Utah woman fights criminal charge after kids see her topless at home
SALT LAKE CITY — A Utah woman charged with a crime after her stepchildren saw her topless in her own home is fighting the case that could force her to register as a sex offender, citing a court ruling that overturned a topless ban in Colorado.
Attorneys for Tilli Buchanan argue that the law is unfair because it treats men and women differently for baring their chests. They are asking a judge to overturn her misdemeanor lewdness charges and declare that part of the law unconstitutional.
Prosecutors counter that nudity is commonly understood to include women’s breasts in American society and that courts have upheld laws based on morality.
Judge Kara Pettit heard the case Tuesday but said it was “too important of an issue” to decide immediately.

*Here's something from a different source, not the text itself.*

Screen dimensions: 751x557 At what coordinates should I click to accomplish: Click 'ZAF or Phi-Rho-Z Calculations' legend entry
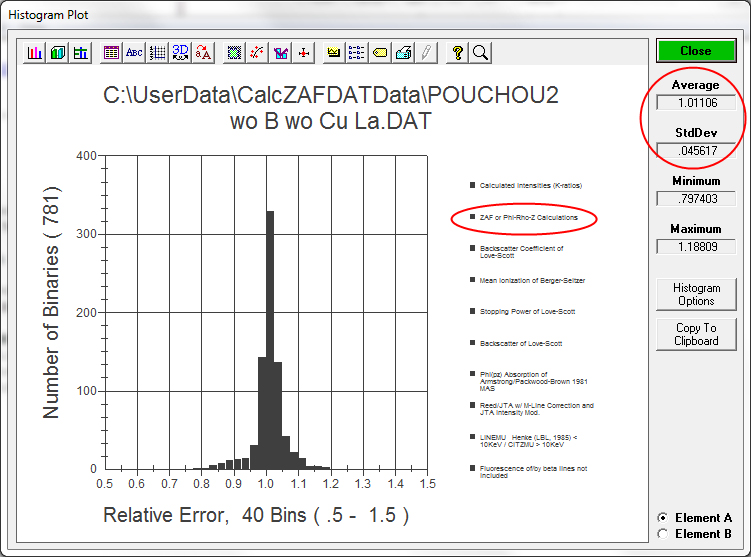528,217
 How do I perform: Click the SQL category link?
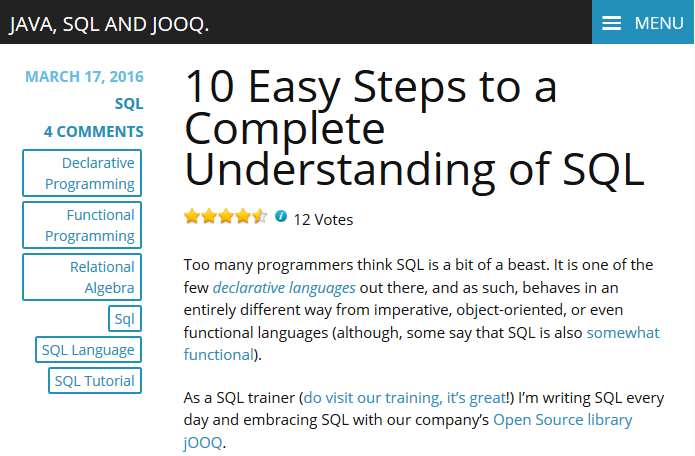(x=129, y=104)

She plans to rule in the coming months
When the children, ages 9 through 13, walked in, she “explained she considers herself a feminist and wanted to make a point that everybody should be fine with walking around their house or elsewhere with skin showing,” her lawyers said in court documents.

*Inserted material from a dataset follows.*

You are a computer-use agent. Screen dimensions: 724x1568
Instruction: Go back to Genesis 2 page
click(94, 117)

Buchanan was charged with three counts of misdemeanor lewdness involving a child in February. It came after child welfare officials began an investigation involving the kids that wasn’t tied to Buchanan and the children’s mother reported the incident to authorities because she was “alarmed.”

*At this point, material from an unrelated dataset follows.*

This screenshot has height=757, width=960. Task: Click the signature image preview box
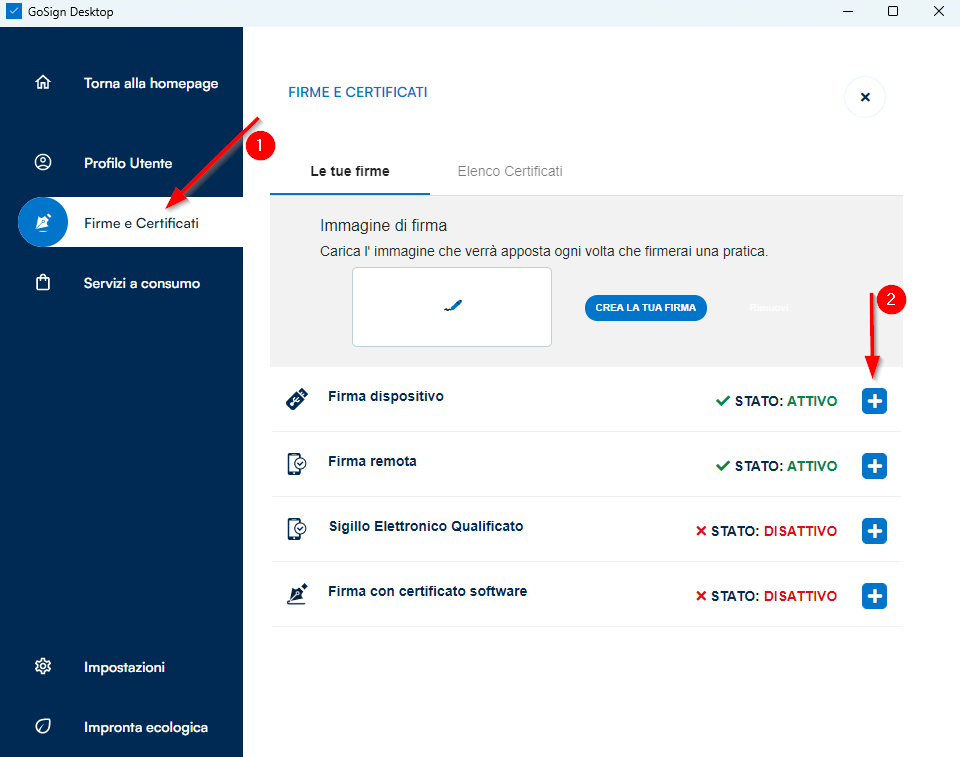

Buchanan’s husband was not charged.
“It was in the privacy of my own home. My husband was right next to me in the same exact manner that I was, and he’s not being prosecuted,” she said after the court hearing.
If convicted, Buchanan could be required to register as a sex offender for 10 years.
A global movement advocating for the rights of women to go topless, called the Free the Nipple campaign, has seen mixed success fighting similar ordinances in other parts of the country.
Supporters celebrated in February when the 10th U.S. Circuit Court of Appeals upheld a ruling blocking a Fort Collins, Colorado, law against women going topless in public.
The justices sided with activists who argued that the ban treated women and men differently under law. The court has jurisdiction over federal cases from several states, including Utah, but authorities have said the ruling doesn’t immediately invalidate other local laws.
That same month, the highest court in New Hampshire upheld the conviction of three members of the Free the Nipple campaign who were arrested for going topless on a beach in 2016.
A public indecency law in Missouri also was upheld in 2017, and a court allowed a San Francisco public nudity ban to stay on the books in 2013.